In vivo implantation

The rd1 mice (n = 3) were anaesthetized with an intraperitoneal injection of a mixture of tiletamine and zolazepam (1:1, 15 mg kg–1 body weight) and xylazine hydrochloride (10 mg kg–1 body weight). The pupils of the mice were dilated with eye drops that contained 0.5% phenylephrine and 0.5% tropicamide. The body temperatures of the mice were maintained at 37 °C with a heating pad.

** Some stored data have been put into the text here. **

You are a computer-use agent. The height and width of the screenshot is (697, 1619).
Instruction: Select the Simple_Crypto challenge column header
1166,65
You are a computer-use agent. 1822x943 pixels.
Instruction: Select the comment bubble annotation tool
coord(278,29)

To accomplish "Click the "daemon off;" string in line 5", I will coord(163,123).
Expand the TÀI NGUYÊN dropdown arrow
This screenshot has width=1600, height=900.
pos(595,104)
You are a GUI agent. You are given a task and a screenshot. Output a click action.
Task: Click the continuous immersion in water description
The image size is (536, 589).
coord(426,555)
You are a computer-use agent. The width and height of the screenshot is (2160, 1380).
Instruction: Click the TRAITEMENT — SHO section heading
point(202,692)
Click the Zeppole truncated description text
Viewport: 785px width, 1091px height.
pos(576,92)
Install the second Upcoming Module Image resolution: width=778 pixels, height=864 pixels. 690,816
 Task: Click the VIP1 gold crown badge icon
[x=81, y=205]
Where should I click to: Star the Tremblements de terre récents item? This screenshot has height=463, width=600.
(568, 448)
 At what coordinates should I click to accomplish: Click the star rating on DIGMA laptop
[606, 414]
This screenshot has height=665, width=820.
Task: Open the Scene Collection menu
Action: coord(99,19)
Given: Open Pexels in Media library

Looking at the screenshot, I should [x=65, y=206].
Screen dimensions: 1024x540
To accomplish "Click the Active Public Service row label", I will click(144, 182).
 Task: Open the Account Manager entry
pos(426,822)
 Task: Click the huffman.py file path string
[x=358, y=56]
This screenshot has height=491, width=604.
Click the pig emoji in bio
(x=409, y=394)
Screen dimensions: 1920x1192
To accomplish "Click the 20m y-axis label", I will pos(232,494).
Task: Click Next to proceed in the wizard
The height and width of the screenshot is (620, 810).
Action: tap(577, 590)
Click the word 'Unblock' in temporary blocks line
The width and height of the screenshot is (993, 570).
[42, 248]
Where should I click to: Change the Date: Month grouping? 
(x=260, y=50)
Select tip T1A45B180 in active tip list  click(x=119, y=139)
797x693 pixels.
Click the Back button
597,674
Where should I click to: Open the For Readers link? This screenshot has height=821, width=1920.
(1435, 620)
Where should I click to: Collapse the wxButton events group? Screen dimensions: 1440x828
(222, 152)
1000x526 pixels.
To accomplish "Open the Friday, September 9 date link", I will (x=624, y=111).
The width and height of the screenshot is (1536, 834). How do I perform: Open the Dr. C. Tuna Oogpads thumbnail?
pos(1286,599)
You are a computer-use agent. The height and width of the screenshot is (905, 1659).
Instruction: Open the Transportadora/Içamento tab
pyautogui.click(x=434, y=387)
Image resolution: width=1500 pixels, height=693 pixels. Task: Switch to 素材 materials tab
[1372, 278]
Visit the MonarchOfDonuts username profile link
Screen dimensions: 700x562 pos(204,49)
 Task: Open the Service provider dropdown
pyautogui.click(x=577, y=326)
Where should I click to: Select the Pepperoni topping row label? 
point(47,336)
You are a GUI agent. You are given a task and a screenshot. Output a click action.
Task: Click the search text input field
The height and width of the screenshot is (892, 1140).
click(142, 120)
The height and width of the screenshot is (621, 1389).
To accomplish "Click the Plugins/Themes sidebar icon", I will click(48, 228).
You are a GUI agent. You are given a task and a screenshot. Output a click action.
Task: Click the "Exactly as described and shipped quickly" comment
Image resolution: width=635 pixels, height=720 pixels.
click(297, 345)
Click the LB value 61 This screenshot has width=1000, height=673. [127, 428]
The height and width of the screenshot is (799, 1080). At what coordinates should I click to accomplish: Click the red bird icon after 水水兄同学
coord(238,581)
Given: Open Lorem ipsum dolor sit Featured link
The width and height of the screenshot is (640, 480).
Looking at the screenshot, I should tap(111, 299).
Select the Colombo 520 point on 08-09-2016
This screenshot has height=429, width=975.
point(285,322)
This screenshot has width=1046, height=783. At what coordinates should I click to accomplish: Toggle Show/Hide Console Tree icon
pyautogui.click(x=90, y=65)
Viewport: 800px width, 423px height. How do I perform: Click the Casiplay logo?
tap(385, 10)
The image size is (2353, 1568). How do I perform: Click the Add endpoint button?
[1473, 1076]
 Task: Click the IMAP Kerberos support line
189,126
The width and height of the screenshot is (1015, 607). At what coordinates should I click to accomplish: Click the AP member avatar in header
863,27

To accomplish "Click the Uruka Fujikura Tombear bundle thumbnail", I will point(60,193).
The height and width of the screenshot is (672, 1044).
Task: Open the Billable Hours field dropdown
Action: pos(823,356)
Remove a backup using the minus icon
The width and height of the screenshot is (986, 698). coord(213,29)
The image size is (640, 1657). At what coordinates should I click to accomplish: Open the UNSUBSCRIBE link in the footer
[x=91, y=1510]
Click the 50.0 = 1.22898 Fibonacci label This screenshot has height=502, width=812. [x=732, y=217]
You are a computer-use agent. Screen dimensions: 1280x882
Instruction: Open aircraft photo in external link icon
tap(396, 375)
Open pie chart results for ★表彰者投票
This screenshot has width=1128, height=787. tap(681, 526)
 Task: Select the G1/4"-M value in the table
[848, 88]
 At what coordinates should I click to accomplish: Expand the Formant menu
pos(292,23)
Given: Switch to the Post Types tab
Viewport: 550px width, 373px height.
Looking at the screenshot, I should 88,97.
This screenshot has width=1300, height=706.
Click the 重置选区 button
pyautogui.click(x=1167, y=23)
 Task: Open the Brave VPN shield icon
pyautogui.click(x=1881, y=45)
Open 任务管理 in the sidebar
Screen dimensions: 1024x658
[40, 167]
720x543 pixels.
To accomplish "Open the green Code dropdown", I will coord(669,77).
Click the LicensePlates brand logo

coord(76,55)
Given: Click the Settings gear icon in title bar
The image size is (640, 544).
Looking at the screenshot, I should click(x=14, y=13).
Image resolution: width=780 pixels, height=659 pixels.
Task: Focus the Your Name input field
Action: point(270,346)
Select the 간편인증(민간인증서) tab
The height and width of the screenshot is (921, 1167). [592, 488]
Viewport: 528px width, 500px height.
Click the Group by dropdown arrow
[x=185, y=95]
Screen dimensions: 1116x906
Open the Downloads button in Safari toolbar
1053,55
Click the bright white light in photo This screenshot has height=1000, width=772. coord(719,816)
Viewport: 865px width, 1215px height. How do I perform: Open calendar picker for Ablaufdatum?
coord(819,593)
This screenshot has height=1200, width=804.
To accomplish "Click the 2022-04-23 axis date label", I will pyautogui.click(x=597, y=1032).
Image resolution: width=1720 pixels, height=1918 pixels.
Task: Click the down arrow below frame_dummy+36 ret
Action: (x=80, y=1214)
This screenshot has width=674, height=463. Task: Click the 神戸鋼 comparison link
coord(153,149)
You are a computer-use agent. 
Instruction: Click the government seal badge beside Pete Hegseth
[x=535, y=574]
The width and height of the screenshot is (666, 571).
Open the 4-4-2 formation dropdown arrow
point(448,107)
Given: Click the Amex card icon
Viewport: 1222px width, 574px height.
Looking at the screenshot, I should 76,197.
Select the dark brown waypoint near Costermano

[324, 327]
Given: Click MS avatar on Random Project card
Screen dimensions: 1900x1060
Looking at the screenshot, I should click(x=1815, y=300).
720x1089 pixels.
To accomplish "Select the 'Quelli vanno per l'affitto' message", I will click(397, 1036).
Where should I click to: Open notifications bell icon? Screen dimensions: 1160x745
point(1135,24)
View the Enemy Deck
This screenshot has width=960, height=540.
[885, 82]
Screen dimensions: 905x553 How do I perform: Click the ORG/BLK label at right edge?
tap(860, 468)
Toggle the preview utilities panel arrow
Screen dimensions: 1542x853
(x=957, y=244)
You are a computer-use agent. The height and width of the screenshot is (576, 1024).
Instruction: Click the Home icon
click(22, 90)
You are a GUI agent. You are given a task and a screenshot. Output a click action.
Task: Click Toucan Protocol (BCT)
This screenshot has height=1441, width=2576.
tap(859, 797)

For the surgical procedures, the mouse was placed in a head holder to maintain the head in a fixed position and to allow access to the eye. The head holder was placed under an optical microscope with an illuminator. A clear 2.2 mm corneal knife (KAI MEDICAL; CCR-22AGF) was used to make a 1.5 mm incision in the area of the pars plana. Immediately before implanting this device into the retina, the device sample was instantly frozen to turn the liquid-phase EGaIn into a solid by leaving it in cold storage (below the melting point of EGaIn, that is, 15.7 °C). Then, it was implanted into the vitreous cavity (that is, attached to the retinal surfaces) via the incision that was made earlier. For preventing cataracts during a continuous functional analysis, a 10 g drop of hypromellose (Hycell oph soln) was applied to the surface of the cornea. During this in vivo experiment, a hydrogel-based artificial vitreous body was initially filled in the vitreous cavity of the mouse eye to prevent undesired side effects, such as hypotony (low intraocular pressure). After the experiment, the mice were immediately euthanized by carbon dioxide inhalation in a carbon dioxide chamber. No statistical methods were used to predetermine the sample sizes, but our sample sizes are similar to those reported in previous publications9,11.

In vivo animal experiments

In vivo experiments were conducted based on the guidelines of the Institute of Animal Care and Use Committee of Yonsei University (IACUC-A-202205-1478-01, Yonsei IACUC). Considering the size of the eyeball of a mouse (diameter, 3 mm), we fabricated an artificial retina integrated with 6 × 6 arrays of phototransistors (pixel pitch, 200 μm; device width, 2 mm) with 3D LM microelectrodes (height, 60 μm; diameter, 20 μm). This artificial retina was implanted into the innermost retinal surface of the rd1 mouse epiretinal, with external device interconnections. All the devices and animals tested were randomly selected. The recording lines were connected to the glass pad with interconnect electrodes and then patterned with photolithography and wet etching after the deposition of Cr/Au (10/100 nm) by an electron-beam evaporator. The interconnect pad was inserted into the multielectrode array recorder with a multichannel stimulator (PZ5 and Subject Interface, Tucker-Davis Technologies) and a data processor with a real-time controller (RZ2 BioAmp Processor, Tucker-Davis Technologies). The multichannel experimental data of the spike signal and firing rate were obtained and exported by analysis software (Synapse Suite version 94, Tucker-Davis Technologies). Then, the data were processed and mapped with MATLAB R2021a (MathWorks) and Origin 2022b software. Full-field light illumination (470 nm, TouchBright T1 with BN470 band-pass filter, Live Cell Instrument) or a laser (wavelength, 415 nm) through an ellipsoidal pattern of a shadow mask was applied to the fundus of the mouse’s eye for light exposure (duration, 5 s). No data points were excluded from the analyses. Also, data met the assumptions of the statistical tests used.

Statistical analysis

All data were presented as mean ± standard deviation (s.d.). Statistical calculations of P value were performed using an open-source code of MATLAB R2021a. Significance was calculated using an unpaired one-tailed t-test.

Reporting summary

Further information on research design is available in the Nature Portfolio Reporting Summary linked to this article.